Coexistence of a choriocarcinoma and a gonadoblastoma in the gonad of a 46,XY female: a single nucleotide polymorphism array analysis.

Pediatr Dev Pathol 2010 Jan-Feb;13(1):66-71

Département de Pathologie et Biologie Cellulaire, Université de Montréal, 2900 Boul, Edouard-Montpetit, Montréal, Québec H3T1J4, Canada.

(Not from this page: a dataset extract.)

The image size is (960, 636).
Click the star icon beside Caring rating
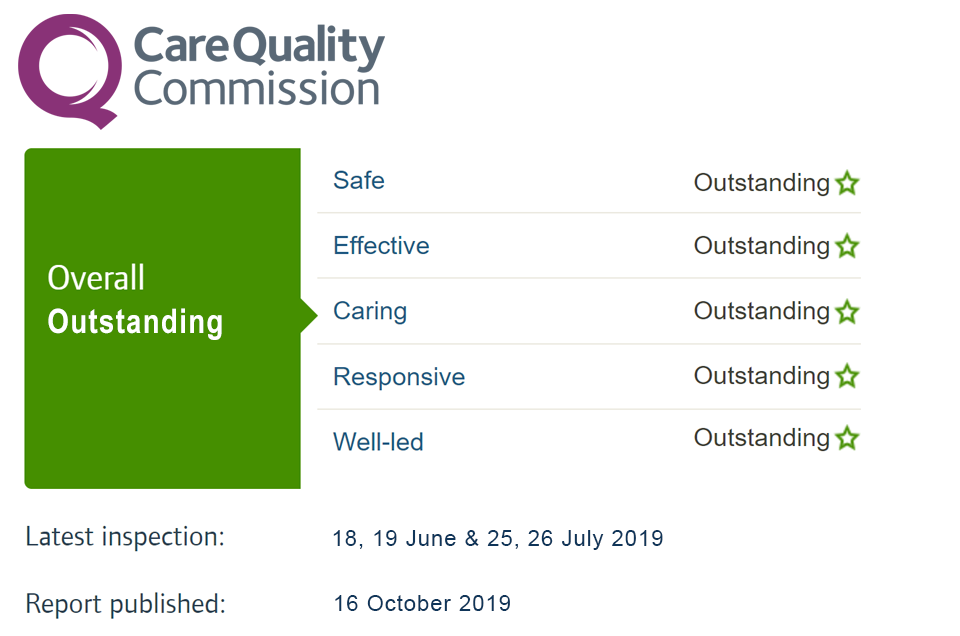[x=847, y=311]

Females with 46,XY complete gonadal dysgenesis are at significant risk of developing germ cell tumors, mostly gonadoblastomas. We present here the case of 2 half-sisters, sharing the same father, diagnosed with 46,XY complete gonadal dysgenesis. The 1st sister developed a gonadoblastoma and an invasive dysgerminoma, whereas the 2nd sister developed a gonadoblastoma and an invasive choriocarcinoma within the same gonad. No SRY mutation, chromosome abnormalities, or mosaicism were detected in blood. Single nucleotide polymorphism (SNP) profiling of the choriocarcinoma revealed a complex hyperdiploid pattern with gains of 1 to 4 copies of material from several autosomes, as well as the loss of the Y chromosome and a homozygous SNP profile without copy number change for the X chromosome. Our results are in agreement with the recurrent chromosome gains and losses previously published in germ cell tumors, and the coexistence of both tumors within the same gonad suggests that choriocarcinomas may derive from gonadoblastomas.